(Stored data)
• • •

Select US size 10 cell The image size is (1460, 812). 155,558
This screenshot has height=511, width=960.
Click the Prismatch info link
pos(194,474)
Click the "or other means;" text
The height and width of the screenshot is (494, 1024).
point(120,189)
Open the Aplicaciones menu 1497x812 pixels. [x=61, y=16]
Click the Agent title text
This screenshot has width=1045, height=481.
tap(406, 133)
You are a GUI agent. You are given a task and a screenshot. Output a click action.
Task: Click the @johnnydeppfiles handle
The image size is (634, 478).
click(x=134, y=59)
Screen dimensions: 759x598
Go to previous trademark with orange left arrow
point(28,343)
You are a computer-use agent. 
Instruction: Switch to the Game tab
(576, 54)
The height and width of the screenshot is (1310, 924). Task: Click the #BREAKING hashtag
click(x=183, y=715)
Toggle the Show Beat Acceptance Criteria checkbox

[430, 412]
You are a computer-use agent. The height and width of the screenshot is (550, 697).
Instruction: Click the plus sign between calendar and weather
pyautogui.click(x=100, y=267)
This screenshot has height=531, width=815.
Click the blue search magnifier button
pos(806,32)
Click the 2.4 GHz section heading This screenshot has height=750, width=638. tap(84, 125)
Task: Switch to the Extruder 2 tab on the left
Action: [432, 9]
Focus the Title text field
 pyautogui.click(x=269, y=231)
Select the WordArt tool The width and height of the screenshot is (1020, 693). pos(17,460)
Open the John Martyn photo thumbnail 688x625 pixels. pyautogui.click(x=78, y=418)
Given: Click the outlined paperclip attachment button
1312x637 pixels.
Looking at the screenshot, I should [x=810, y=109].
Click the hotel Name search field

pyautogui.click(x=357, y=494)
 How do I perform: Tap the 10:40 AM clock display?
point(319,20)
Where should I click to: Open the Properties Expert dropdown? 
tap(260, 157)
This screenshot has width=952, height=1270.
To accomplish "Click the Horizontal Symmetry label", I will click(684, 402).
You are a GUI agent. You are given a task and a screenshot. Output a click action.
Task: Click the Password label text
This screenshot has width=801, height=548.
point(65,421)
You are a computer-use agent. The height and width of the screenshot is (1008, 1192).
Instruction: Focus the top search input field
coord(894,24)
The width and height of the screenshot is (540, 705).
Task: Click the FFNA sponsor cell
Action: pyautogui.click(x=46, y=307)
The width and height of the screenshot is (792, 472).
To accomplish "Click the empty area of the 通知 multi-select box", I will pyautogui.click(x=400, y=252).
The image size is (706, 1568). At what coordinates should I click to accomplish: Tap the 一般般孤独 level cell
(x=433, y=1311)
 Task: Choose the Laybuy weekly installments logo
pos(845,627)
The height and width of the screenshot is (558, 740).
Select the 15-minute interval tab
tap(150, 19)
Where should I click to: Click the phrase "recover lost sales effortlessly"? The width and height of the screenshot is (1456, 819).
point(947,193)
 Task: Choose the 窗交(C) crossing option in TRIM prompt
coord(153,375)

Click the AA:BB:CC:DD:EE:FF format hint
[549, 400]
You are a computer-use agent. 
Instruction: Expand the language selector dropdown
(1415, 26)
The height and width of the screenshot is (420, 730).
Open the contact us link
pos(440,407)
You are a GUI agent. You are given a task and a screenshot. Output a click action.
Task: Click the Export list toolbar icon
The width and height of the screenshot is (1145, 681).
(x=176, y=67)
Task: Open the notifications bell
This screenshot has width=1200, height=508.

• • •

__TASK STATEMENT__.
Set down the records above once more, exactly as they stand.

__RESPONSE TO THIS EXERCISE__.
Select US size 10 cell The image size is (1460, 812). 155,558
This screenshot has height=511, width=960.
Click the Prismatch info link
pos(194,474)
Click the "or other means;" text
The height and width of the screenshot is (494, 1024).
point(120,189)
Open the Aplicaciones menu 1497x812 pixels. [x=61, y=16]
Click the Agent title text
This screenshot has width=1045, height=481.
tap(406, 133)
You are a GUI agent. You are given a task and a screenshot. Output a click action.
Task: Click the @johnnydeppfiles handle
The image size is (634, 478).
click(x=134, y=59)
Screen dimensions: 759x598
Go to previous trademark with orange left arrow
point(28,343)
You are a computer-use agent. 
Instruction: Switch to the Game tab
(576, 54)
The height and width of the screenshot is (1310, 924). Task: Click the #BREAKING hashtag
click(x=183, y=715)
Toggle the Show Beat Acceptance Criteria checkbox

[430, 412]
You are a computer-use agent. The height and width of the screenshot is (550, 697).
Instruction: Click the plus sign between calendar and weather
pyautogui.click(x=100, y=267)
This screenshot has height=531, width=815.
Click the blue search magnifier button
pos(806,32)
Click the 2.4 GHz section heading This screenshot has height=750, width=638. tap(84, 125)
Task: Switch to the Extruder 2 tab on the left
Action: [432, 9]
Focus the Title text field
 pyautogui.click(x=269, y=231)
Select the WordArt tool The width and height of the screenshot is (1020, 693). pos(17,460)
Open the John Martyn photo thumbnail 688x625 pixels. pyautogui.click(x=78, y=418)
Given: Click the outlined paperclip attachment button
1312x637 pixels.
Looking at the screenshot, I should [x=810, y=109].
Click the hotel Name search field

pyautogui.click(x=357, y=494)
 How do I perform: Tap the 10:40 AM clock display?
point(319,20)
Where should I click to: Open the Properties Expert dropdown? 
tap(260, 157)
This screenshot has width=952, height=1270.
To accomplish "Click the Horizontal Symmetry label", I will click(684, 402).
You are a GUI agent. You are given a task and a screenshot. Output a click action.
Task: Click the Password label text
This screenshot has width=801, height=548.
point(65,421)
You are a computer-use agent. The height and width of the screenshot is (1008, 1192).
Instruction: Focus the top search input field
coord(894,24)
The width and height of the screenshot is (540, 705).
Task: Click the FFNA sponsor cell
Action: pyautogui.click(x=46, y=307)
The width and height of the screenshot is (792, 472).
To accomplish "Click the empty area of the 通知 multi-select box", I will pyautogui.click(x=400, y=252).
The image size is (706, 1568). At what coordinates should I click to accomplish: Tap the 一般般孤独 level cell
(x=433, y=1311)
 Task: Choose the Laybuy weekly installments logo
pos(845,627)
The height and width of the screenshot is (558, 740).
Select the 15-minute interval tab
tap(150, 19)
Where should I click to: Click the phrase "recover lost sales effortlessly"? The width and height of the screenshot is (1456, 819).
point(947,193)
 Task: Choose the 窗交(C) crossing option in TRIM prompt
coord(153,375)

Click the AA:BB:CC:DD:EE:FF format hint
[549, 400]
You are a computer-use agent. 
Instruction: Expand the language selector dropdown
(1415, 26)
The height and width of the screenshot is (420, 730).
Open the contact us link
pos(440,407)
You are a GUI agent. You are given a task and a screenshot. Output a click action.
Task: Click the Export list toolbar icon
The width and height of the screenshot is (1145, 681).
(x=176, y=67)
Task: Open the notifications bell
This screenshot has width=1200, height=508.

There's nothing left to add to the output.